A Practical Review Workflow
-
Start with the whole-genome plot. Look for major diagonals, chromosome swaps, multi-reference contigs, and large blocks in unexpected places.
-
Open the per-reference plots. Per-reference plots reduce clutter and make it easier to inspect local order, gaps, overlap, and orientation.
-
Identify the dominant placement for each suspicious contig. Ask which reference gets most of the aligned bases and whether the strongest alignment is long and coherent.
-
Classify the interruption. Is it a simple reverse orientation, an internal inversion, a distant jump, a duplicate overlap, a gap, or mostly short repeat-like noise?
-
Cross-check reports. Use
contig_assignments.tsv,contig_ref_matches.tsv,match_report.tsv,fix_report.tsv, or manual dashboard details to compare the visual pattern with alignment lengths, identity, overlap class, and keep/discard decisions. -
Decide the action. A clean reversed contig may only need orientation. A strong multi-reference contig may need manual review or splitting. A weak speckle pattern may need filtering rather than editing. A real biological structural difference may need to be preserved and documented.
Cheat Sheet
| Pattern | Common interpretation | Good next question |
|---|---|---|
| Long blue diagonal | Same order and orientation as the reference | Do reports support keeping and ordering this contig? |
| Long red diagonal | Reverse-complemented relative to the reference | Is it one coherent block or part of a mixed pattern? |
| One contig hits two references | Possible chimera, translocation, repeat, or reference difference | Are both blocks long, high-identity, and graph-supported? |
| Blue flanks with a red middle block | Possible inversion | Are the breakpoints sharp and independently supported? |
| Several contigs hit the same reference span | Duplicate, haplotig, repeat, or real copy-number difference | Which copy has the strongest unique support? |
| Blank reference interval | Missing assembly, filtered alignment, repeat, or true absence | Does a less filtered plot or another evidence type recover it? |
| Many tiny off-target hits | Repeats, paralogs, low-complexity sequence, or secondary alignments | Does the main placement remain after filtering short hits? |
| Whole-genome plot looks crowded | Compression hides local structure | What does the per-reference panel show? |
Common Traps
Do not treat every small dot as a structural variant. Short matches can be repeats, paralogs, low-complexity DNA, or aligner noise.
Do not assume the reference is perfect. A clean assembly can disagree with a reference because of true biology, reference assembly errors, cultivar differences, or haplotype differences.
Do not validate an edited FASTA with an old alignment. If a command changed the FASTA, make a new coords or PAF before drawing final plots.
Do not mistake reverse orientation for a broken contig. A single long red block is often easy to orient. Mixed-orientation blocks inside one contig deserve more review.
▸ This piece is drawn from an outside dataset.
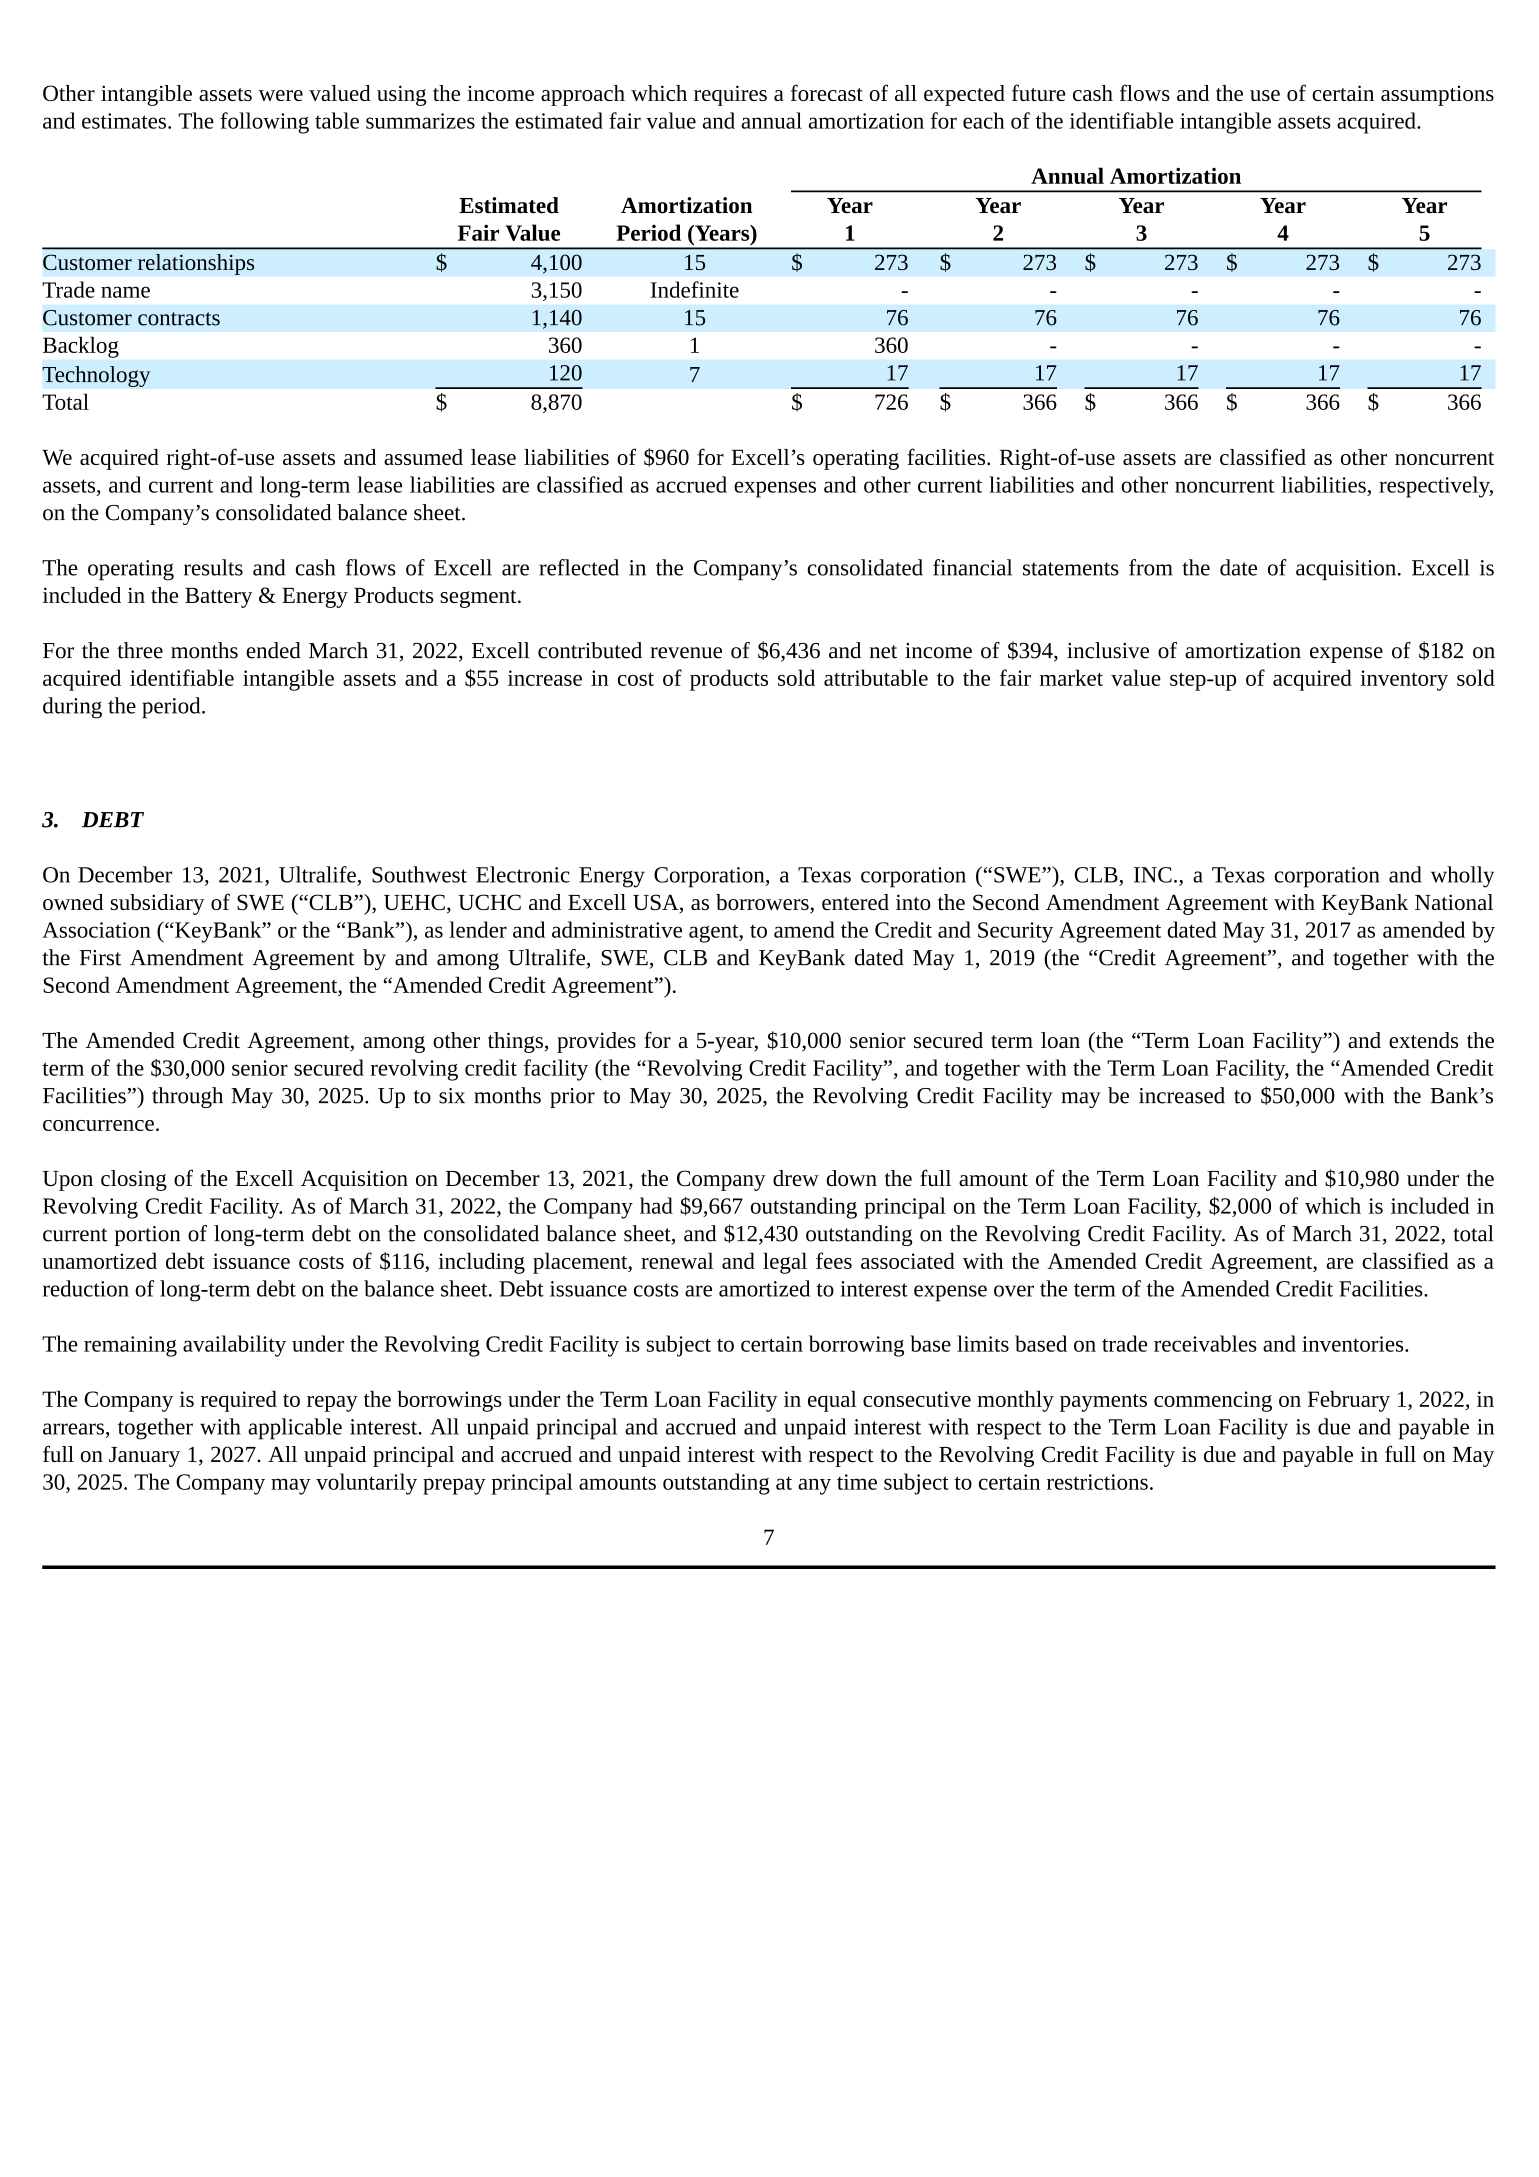  What do you see at coordinates (1454, 902) in the screenshot?
I see `National` at bounding box center [1454, 902].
Do not collapse possible haplotigs or duplications without context. Redundancy can be an assembly artifact, but it can also reflect real copy number, polyploidy, heterozygosity, or paralogous sequence.
Do not read whole-genome plots alone. They are excellent for finding big patterns, but local decisions usually need per-reference plots and TSV reports.
What To Look At Next In ChromoSort
- Use
chromo plotto generate whole-genome and per-reference plots from existing coords or PAF files. - Use
chromo manualwhen you need interactive per-contig review, breakpoint staging, or recipe export. - Use
chromo fixonly after a contig looks like a reviewed split candidate. - Use
chromo sortwhen the major problem is ordering, filtering, and orienting contigs rather than splitting them.
The strongest dot-plot interpretations combine visual pattern, alignment metrics, and biological context. The plot tells you where to look. The decision comes from checking whether the visual pattern is supported by the rest of the evidence.